» **The task**: A faithful repeat of all the records, with no image kept, is the required answer.
--
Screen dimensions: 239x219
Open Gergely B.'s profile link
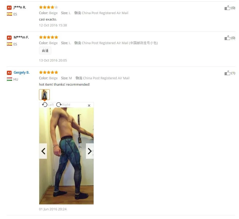22,72
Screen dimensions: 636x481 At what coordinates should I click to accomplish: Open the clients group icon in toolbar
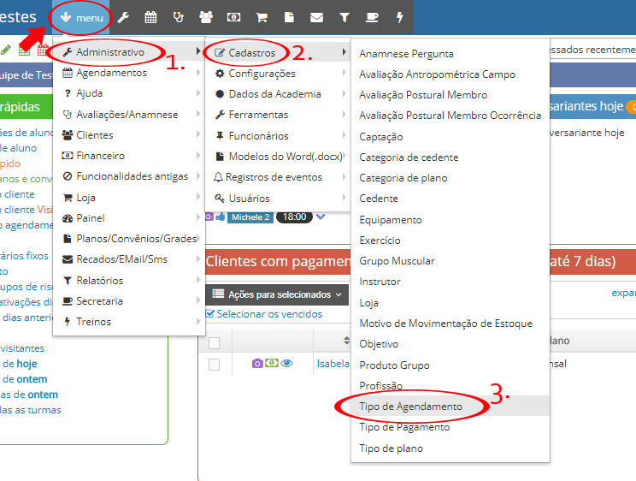[x=206, y=17]
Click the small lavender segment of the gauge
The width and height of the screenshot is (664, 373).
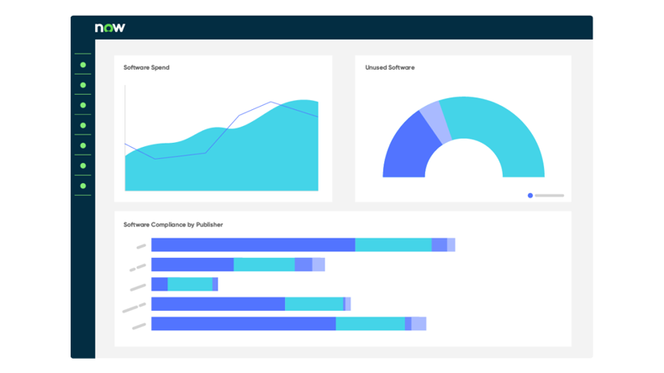(x=431, y=115)

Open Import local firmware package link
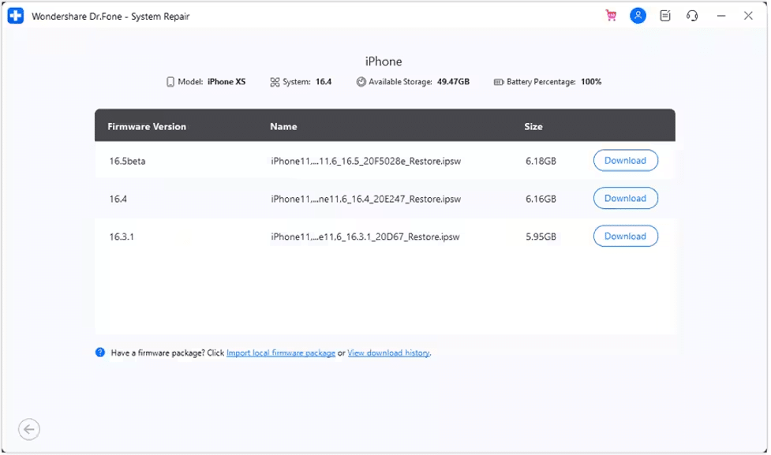[x=280, y=353]
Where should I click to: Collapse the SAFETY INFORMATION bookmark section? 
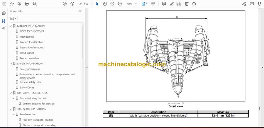point(11,64)
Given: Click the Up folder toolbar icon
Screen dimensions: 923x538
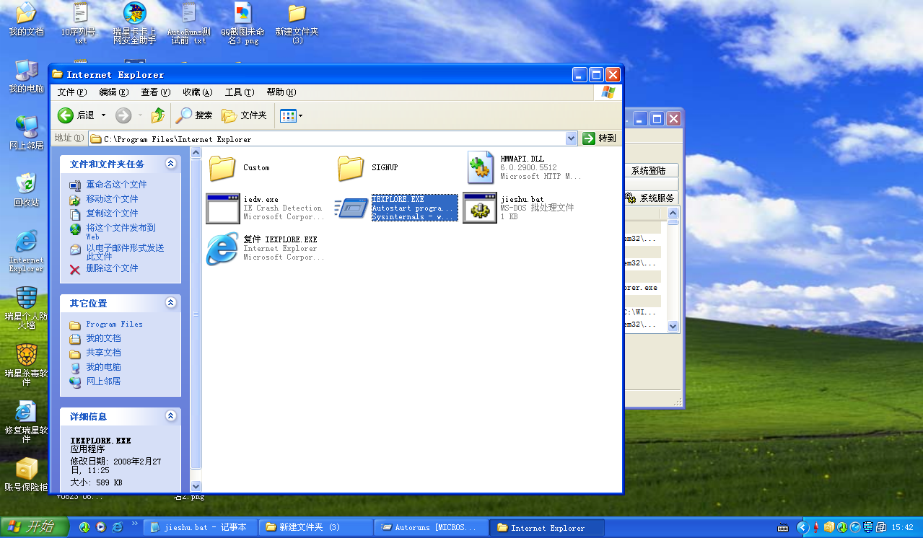Looking at the screenshot, I should click(x=158, y=115).
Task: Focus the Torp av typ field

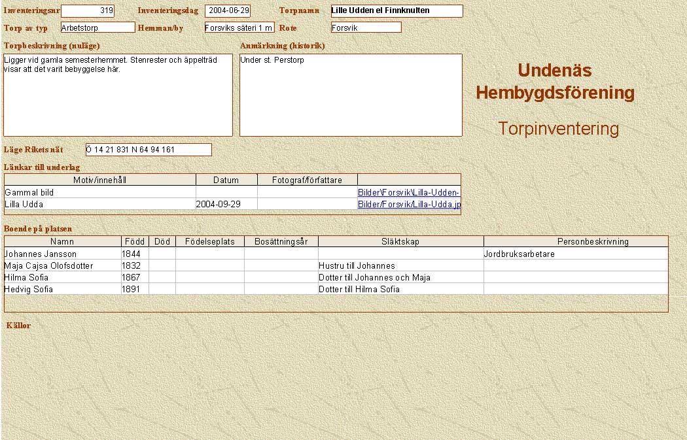Action: pyautogui.click(x=97, y=27)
--
» **Written solution**:
Screen dimensions: 239x219
Open Gergely B.'s profile link
22,72
Screen dimensions: 636x481 At what coordinates should I click to accomplish: Open the clients group icon in toolbar
[x=206, y=17]
Click the small lavender segment of the gauge
The width and height of the screenshot is (664, 373).
(x=431, y=115)

Open Import local firmware package link
[x=280, y=353]
Where should I click to: Collapse the SAFETY INFORMATION bookmark section? 
point(11,64)
Given: Click the Up folder toolbar icon
Screen dimensions: 923x538
Looking at the screenshot, I should click(x=158, y=115).
Task: Focus the Torp av typ field

Action: pyautogui.click(x=97, y=27)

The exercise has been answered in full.